El príncipe Felipe de Borbón ya no lo tenía fácil para suceder al rey Juan Carlos sin una turbulencia seria en la opinión pública. Pero se lo ha puesto bastante más difícil su cuñado, Iñaki Urdangarin, todavía duque de Palma. El asunto está presente a diario en los medios y es materia preferente en cualquier conversación, junto con la crisis y el futuro Gobierno de Mariano Rajoy. Si las actividades poco éticas de Urdangarin son ciertas o no, ya lo dirá un juez. Para saber que lastran gravemente el esfuerzo profesional del príncipe y de doña Letizia para preparar la transición en la Corona, no hace falta esperar: la popularidad de la monarquía ha retrocedido y los partidarios de una alternativa republicana se han crecido. Definitivamente, se han puesto palos en la ruedas del príncipe para esa segunda transición: pasar el crédito de confianza de los juancarlistas a don Felipe, un joven de magnífica formación que debe ganarse la confianza popular. Su padre fue uno de los motores del cambio democrático y paró el golpe del 23- F. Al hijo, como al soldado, el valor se le supone.
«Soy republicano y catalanista -señalaba un gran empresario en Barcelona-, pero, bien pensado, prefiero esta monarquía a una república presidida por Aznar, o alguien así; si no se hacen tonterías, claro». Don Felipe y doña Letizia llevan trabajándose a los líderes de opinión desde hace algunos años con gran dedicación y aceptación. El jueves pasado se comprobó una vez más al presentar en Barcelona la fundación Príncipe de Girona. Artur Mas, la mitad de su Gobierno y mil personas influyentes de la sociedad catalana arroparon al heredero. Los que no lo había escuchado salieron impresionados de la calidad de su discurso y de la pronunciación del idioma catalán en el que leyó buena parte de su intervención.

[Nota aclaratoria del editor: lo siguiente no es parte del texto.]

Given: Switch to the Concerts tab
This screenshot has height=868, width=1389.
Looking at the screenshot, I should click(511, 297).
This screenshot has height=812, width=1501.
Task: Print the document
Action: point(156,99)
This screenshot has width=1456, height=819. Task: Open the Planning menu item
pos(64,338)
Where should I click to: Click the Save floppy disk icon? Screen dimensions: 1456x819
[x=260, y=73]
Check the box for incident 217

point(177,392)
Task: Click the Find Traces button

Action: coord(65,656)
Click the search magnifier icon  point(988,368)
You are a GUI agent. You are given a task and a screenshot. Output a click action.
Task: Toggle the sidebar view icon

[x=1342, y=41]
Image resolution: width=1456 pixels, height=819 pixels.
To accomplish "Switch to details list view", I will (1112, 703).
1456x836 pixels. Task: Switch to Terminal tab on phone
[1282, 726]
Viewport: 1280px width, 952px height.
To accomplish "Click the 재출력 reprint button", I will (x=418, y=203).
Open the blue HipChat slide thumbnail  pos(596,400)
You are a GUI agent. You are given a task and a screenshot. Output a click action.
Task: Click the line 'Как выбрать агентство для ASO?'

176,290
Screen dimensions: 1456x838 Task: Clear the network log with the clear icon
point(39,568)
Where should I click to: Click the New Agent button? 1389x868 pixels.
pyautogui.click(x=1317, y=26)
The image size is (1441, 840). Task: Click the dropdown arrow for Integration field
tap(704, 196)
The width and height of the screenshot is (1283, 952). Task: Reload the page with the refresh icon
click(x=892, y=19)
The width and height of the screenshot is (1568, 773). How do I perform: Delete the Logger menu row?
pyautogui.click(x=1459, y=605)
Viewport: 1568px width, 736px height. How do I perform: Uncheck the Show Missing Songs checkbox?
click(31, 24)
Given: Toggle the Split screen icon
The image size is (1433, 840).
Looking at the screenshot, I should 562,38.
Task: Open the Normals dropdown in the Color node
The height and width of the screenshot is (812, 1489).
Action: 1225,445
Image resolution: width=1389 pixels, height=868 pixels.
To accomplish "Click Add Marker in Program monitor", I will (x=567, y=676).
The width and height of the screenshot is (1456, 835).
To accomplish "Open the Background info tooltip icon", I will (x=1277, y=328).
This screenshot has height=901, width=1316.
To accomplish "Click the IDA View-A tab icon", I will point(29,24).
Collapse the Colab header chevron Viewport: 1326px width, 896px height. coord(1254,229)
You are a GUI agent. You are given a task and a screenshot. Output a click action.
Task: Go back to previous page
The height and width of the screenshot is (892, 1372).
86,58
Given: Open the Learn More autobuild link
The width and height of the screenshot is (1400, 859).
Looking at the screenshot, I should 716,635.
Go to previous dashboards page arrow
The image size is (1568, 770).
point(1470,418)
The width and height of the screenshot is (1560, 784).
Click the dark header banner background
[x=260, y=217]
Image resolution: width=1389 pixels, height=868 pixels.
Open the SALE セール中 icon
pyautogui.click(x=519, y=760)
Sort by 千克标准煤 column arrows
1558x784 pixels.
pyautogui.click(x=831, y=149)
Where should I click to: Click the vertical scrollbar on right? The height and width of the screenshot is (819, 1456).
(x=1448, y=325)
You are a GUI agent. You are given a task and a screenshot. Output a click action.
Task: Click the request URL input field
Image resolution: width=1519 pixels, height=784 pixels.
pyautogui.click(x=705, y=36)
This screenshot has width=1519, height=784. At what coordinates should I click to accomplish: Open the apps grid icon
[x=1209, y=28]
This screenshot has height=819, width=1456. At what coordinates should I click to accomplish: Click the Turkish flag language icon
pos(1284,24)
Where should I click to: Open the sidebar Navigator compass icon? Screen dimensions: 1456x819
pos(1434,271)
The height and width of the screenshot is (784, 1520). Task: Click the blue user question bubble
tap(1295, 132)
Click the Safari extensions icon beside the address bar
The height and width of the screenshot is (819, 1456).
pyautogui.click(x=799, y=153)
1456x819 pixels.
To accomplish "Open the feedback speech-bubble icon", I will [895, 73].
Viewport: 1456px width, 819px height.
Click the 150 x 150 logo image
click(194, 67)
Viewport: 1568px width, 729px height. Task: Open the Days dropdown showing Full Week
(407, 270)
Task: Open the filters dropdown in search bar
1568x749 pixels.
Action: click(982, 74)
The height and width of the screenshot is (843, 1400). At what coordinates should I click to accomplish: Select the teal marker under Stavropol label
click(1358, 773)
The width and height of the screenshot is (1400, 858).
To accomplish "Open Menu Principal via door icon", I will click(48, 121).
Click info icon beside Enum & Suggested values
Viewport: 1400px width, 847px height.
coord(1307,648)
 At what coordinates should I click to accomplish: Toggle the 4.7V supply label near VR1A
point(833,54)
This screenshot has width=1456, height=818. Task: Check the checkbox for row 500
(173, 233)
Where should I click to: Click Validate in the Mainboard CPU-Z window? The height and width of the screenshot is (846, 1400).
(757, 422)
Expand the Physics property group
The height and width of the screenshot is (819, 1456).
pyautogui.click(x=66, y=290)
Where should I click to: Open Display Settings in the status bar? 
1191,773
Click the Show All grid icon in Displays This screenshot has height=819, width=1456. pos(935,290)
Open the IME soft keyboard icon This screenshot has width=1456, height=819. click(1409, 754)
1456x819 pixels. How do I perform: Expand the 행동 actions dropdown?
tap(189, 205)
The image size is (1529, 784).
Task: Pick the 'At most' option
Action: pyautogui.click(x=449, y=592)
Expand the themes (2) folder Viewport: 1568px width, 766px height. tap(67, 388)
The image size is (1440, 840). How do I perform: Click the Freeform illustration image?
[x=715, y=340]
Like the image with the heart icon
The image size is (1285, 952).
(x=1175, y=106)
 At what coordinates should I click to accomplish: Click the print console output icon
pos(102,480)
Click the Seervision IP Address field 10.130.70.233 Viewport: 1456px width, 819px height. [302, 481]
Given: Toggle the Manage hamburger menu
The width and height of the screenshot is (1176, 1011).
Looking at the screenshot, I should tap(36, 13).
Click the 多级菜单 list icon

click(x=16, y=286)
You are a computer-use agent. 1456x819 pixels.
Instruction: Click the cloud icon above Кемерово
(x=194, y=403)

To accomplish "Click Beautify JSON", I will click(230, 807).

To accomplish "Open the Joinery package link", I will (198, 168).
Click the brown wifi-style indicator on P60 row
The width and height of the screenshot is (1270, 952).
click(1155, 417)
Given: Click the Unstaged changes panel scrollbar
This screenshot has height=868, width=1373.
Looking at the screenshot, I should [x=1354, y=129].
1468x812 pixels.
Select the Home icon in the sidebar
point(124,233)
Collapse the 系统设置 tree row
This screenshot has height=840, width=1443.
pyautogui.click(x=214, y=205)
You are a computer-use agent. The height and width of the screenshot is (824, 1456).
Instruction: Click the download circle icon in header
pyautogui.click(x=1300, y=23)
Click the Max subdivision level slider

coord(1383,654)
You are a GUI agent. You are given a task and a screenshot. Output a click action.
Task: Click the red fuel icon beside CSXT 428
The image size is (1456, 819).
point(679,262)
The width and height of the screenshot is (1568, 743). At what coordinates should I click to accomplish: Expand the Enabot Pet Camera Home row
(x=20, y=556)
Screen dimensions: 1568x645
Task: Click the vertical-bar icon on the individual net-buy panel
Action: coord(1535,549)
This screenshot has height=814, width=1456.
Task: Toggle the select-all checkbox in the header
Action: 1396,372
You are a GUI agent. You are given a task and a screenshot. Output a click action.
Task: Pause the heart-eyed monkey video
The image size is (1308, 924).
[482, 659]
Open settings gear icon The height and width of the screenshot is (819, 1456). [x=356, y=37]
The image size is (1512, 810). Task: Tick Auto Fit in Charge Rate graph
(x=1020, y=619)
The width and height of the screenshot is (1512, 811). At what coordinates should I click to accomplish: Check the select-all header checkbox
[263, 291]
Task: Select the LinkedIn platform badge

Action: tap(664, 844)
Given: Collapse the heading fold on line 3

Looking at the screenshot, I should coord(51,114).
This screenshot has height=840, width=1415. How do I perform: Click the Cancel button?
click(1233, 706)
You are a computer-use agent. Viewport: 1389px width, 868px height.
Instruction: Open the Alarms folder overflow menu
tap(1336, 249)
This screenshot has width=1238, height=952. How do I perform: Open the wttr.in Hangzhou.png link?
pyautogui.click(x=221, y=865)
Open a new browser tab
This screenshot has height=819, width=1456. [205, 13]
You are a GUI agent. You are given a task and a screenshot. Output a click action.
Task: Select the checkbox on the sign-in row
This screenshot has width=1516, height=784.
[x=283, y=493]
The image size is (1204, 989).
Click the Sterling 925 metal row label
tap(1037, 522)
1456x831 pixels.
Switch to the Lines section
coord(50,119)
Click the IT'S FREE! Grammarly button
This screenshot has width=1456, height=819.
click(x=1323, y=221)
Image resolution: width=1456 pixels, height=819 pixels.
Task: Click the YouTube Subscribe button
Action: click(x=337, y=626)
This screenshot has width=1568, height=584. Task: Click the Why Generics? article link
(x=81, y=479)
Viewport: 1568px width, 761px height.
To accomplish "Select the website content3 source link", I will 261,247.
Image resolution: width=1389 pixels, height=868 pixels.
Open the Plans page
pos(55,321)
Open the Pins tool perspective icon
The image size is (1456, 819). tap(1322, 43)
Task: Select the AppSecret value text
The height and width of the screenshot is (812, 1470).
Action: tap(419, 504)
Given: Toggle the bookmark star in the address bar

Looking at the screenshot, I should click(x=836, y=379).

Nadie puede negarle a los príncipes un esfuerzo notable por ganar esta batalla que es vital, para ellos sin duda, pero también para la estabilidad institucional de España. Y no parece que, de momento, en la Casa Real se lo faciliten demasiado, si se observa su restringida agenda. Pero han sabido encontrar un espacio propio en el que son bien aceptados: el mundo profesional de directivos y empresarios y también de los jóvenes emprendedores. Cuando un joven le preguntaba en una reunión a doña Letizia cuál era su trabajo exactamente, le puso un ejemplo: «¿Sabes dónde estuve hace poco? En Polonia y me dediqué a venderle a las autoridades de allí las bondades de los trenes que fabricamos, porque así apoyo a la industria de mi país».
Se equivocan quienes creen que el rey no había intervenido hasta ahora en el asunto Urdangarin. No vive por causalidad fuera de España, lejos de sus actividades anteriores. Contrató a un abogado externo a la Casa Real, al conde de Fontao, para investigar el montaje de esas empresas, tratando de reconducir el desaguisado, y pidió ayuda a algunos empresarios para la expatriación. En la frialdad de las notas de la Casa Real se aprecia el disgusto y la preocupación. Y no ha terminado todo: ni en el plano judicial, ni en las medidas de alejamiento de Urdangarin de la Casa Real.
Una diputada de Barcelona narra que se percataron de que algo pasaba, primero al enterarse del palacete que Urdangarin compró en el lujoso barrio de Pedralbes, y después en el entierro de Samaranch. «Los duques de Palma daban la espalda a los príncipes». El asunto no es de hace un mes. Repararlo puede costar años.